Estudo aponta diferença de produtividade entre as cultivares de soja em Passo Fundo
A diferença de produtividade entre as cultivares de soja de maior e menor rendimento em Passo Fundo foi de 27 sacas por hectare na safra 2020/2021. Tomando-se como referência o preço médio de R$ 150,00 pela saca da oleaginosa, isso poderia significar ganhos adicionais de R$ 4.050,00 para o produtor que tivesse cultivado a mais eficiente, que chegou a 109 sacas por hectare, em relação ao que tivesse escolhido a menos eficiente, que ficou em 82 sacos por hectare.
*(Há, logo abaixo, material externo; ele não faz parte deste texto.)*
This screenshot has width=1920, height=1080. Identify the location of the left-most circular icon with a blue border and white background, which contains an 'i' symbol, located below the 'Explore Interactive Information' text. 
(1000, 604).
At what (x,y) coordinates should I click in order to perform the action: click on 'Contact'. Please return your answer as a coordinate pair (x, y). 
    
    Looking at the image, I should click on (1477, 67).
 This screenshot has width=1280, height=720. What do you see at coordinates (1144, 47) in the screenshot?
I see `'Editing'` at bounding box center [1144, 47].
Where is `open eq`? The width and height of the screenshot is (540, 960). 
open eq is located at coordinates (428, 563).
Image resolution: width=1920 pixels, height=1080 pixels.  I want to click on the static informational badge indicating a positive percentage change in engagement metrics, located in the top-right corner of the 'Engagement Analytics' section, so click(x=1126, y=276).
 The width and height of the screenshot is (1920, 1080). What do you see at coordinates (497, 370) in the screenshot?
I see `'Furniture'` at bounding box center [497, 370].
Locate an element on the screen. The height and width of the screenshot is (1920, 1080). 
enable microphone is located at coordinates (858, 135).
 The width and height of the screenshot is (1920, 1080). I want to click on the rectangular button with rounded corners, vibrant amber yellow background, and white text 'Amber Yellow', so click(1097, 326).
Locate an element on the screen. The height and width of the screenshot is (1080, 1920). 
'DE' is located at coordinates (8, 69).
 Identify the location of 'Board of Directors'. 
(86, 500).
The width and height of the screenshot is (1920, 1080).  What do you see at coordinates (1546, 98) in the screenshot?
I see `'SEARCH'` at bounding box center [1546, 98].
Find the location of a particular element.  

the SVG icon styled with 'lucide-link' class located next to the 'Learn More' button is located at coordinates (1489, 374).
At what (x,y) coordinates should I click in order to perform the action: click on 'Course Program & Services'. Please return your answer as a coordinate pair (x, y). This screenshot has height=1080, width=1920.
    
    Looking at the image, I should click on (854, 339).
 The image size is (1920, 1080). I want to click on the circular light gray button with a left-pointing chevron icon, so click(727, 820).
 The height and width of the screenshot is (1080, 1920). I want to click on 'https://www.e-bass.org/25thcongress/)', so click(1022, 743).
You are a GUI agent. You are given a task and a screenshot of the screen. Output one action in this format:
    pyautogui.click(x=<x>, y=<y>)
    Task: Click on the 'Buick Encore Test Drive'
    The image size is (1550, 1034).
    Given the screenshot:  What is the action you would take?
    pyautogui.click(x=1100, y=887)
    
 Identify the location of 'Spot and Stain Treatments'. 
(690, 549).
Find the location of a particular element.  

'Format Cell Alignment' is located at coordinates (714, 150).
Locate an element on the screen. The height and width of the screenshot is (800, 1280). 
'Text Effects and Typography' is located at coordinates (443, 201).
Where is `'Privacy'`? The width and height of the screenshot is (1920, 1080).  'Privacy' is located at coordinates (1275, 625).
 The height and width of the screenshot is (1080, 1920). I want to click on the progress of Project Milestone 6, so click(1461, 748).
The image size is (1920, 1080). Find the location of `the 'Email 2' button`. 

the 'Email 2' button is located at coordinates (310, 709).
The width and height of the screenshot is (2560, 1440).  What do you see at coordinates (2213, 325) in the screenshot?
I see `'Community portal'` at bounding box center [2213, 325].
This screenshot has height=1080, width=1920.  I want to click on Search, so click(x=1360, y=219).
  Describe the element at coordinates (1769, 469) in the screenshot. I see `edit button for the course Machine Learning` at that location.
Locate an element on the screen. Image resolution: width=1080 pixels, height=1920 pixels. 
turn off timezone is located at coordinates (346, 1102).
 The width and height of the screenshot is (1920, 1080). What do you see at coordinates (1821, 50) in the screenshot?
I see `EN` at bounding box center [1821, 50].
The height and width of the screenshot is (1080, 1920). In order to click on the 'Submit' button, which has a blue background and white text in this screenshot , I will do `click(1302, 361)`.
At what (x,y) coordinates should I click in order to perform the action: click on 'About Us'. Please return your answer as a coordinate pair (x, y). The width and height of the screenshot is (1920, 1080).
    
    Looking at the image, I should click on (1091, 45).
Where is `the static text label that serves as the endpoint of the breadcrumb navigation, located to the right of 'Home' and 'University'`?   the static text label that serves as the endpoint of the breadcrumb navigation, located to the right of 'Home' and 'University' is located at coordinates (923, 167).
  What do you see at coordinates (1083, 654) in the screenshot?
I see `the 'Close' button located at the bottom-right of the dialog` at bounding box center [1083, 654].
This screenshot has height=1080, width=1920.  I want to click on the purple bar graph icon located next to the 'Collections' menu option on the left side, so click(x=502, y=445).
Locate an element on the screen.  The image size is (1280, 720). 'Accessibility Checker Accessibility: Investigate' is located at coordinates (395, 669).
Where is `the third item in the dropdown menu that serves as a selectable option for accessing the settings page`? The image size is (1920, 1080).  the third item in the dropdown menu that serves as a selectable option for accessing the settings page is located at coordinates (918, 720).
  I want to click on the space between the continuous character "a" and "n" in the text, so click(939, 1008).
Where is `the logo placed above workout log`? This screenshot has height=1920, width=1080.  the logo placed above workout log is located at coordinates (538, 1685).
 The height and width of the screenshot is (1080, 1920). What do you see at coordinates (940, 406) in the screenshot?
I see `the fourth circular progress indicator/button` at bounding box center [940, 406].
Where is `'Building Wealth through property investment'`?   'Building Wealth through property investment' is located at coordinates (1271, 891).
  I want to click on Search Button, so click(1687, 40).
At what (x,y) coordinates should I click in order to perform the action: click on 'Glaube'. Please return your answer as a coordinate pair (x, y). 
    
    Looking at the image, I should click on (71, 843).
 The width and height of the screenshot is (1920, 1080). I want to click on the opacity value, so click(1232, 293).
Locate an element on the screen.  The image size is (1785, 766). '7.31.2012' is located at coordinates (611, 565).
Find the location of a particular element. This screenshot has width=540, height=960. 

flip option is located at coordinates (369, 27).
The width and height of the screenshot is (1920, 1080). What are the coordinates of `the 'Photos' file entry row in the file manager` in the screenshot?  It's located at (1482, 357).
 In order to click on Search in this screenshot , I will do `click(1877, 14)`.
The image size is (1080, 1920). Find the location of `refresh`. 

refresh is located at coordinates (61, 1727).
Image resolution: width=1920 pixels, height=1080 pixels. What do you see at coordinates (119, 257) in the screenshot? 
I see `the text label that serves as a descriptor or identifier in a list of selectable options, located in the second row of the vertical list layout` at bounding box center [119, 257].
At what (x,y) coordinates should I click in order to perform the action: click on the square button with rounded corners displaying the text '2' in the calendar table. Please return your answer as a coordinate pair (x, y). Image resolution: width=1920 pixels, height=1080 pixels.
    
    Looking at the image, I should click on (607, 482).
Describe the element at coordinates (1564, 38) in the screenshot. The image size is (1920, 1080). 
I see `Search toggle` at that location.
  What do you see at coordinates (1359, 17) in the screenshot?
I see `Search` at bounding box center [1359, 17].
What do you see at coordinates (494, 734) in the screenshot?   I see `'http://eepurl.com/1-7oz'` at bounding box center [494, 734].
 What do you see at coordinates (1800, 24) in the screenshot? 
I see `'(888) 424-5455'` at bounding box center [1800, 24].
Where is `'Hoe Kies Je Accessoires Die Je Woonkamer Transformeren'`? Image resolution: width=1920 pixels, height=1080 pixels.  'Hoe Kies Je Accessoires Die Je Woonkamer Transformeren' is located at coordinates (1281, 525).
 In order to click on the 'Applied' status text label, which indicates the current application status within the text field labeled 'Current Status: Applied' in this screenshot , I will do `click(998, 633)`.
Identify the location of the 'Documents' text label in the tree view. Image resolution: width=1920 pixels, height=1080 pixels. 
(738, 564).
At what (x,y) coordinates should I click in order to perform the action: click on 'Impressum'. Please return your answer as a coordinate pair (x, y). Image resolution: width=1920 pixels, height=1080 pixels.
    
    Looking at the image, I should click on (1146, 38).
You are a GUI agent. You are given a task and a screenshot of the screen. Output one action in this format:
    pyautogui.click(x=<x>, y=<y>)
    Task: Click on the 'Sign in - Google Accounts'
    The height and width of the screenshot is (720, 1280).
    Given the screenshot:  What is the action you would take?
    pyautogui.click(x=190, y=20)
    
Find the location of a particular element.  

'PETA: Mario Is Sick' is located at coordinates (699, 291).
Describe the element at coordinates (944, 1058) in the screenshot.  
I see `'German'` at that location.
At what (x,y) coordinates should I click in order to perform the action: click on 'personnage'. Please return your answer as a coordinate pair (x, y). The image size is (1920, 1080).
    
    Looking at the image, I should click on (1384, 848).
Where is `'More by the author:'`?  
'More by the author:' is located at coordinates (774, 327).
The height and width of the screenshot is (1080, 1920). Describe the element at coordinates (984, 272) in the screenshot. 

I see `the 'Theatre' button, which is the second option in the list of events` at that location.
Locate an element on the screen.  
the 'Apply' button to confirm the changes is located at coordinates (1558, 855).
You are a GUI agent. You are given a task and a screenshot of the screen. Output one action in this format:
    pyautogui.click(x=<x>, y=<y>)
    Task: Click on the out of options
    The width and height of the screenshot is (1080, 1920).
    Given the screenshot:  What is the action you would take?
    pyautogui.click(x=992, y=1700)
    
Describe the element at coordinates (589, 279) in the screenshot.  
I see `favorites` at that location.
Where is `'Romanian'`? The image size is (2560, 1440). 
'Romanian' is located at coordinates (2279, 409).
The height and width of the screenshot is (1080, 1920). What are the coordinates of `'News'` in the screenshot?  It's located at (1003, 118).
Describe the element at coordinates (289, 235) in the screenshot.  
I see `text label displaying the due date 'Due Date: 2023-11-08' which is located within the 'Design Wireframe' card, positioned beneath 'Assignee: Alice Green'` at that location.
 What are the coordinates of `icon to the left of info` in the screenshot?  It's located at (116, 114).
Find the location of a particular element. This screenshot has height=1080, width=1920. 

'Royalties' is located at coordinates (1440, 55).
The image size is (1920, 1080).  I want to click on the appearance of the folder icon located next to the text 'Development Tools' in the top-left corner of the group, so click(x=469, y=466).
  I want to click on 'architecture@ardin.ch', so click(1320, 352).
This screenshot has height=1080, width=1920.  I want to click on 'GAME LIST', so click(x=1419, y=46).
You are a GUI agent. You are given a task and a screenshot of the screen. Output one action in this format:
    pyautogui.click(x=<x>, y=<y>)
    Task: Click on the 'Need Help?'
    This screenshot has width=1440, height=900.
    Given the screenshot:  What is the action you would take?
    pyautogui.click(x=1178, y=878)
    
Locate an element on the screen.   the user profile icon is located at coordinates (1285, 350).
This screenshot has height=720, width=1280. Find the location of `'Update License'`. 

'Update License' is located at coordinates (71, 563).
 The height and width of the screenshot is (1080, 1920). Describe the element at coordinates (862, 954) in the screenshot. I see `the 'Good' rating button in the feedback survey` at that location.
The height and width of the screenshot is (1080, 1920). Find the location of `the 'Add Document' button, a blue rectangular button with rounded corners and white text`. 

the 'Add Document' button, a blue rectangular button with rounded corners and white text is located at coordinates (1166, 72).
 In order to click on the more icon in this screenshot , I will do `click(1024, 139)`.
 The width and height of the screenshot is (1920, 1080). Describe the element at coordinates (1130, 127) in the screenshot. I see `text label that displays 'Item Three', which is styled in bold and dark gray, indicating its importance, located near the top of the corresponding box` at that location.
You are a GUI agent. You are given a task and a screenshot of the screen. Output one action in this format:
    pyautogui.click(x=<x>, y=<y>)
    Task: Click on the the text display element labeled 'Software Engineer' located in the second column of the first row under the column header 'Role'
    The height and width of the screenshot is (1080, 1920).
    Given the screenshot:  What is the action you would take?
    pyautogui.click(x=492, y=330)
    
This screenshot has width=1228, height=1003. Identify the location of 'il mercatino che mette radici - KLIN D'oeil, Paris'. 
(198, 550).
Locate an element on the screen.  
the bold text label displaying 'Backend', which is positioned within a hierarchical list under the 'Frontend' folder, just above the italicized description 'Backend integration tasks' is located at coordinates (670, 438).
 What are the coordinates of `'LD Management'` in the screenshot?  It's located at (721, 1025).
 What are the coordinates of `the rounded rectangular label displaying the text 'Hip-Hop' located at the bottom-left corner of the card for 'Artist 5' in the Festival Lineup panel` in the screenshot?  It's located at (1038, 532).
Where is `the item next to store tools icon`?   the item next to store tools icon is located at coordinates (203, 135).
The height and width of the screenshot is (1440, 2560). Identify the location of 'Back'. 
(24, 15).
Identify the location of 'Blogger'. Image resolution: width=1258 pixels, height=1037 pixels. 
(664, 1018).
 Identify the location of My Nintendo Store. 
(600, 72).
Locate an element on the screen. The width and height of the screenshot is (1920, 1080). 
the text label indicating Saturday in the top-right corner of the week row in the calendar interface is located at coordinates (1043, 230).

De acordo com a agrônoma da Pró-Sementes, Kassiana Khel, essa informação foi extraída dos dados do Ensaio de Cultivares em Rede de Soja 2020/2021, elaborado pela Fundação Pró-Sementes em parceria com o Sistema Farsul, Senar, Bayer e Banco do Brasil. O objetivo é mostrar o desempenho das variedades em 11 municípios gaúchos para subsidiar a escolha que os produtores farão para a próxima safra.
Conforme a agrônoma, esse estudo já é realizado há algum tempo no Estado. No universo da pesquisa, duas variedades chegaram ao índice máximo de produtividade, de 122 sacas por hectare, uma em Pelotas e a outra em Santo Augusto.
De acordo com a agrônoma Kassiana Khel foi acompanhado o desenvolvimento de 39 cultivares, com graus de maturação entre 5.0 (o mais precoce) a 6.7 (o mais tardio). Conforme ela o desempenho variou de acordo com as condições climáticas de cada região. Ela explica que a escolha da semente correta pode fazer com que se ganhe mais, apenas com a produtividade. Se o produtor optar pelas cinco melhores cultivares indicadas para a região, ele estará ganhando mais do que se optasse por uma outra.
Desse modo, o ensaio é uma ferramenta muito importante para o produtor fazer as suas escolhas. Além da opção pela melhor semente, o sucesso na produção está atrelado a outros fatores como fertilidade, manejo, época de semeadura, densidade da semeadura, entre outros.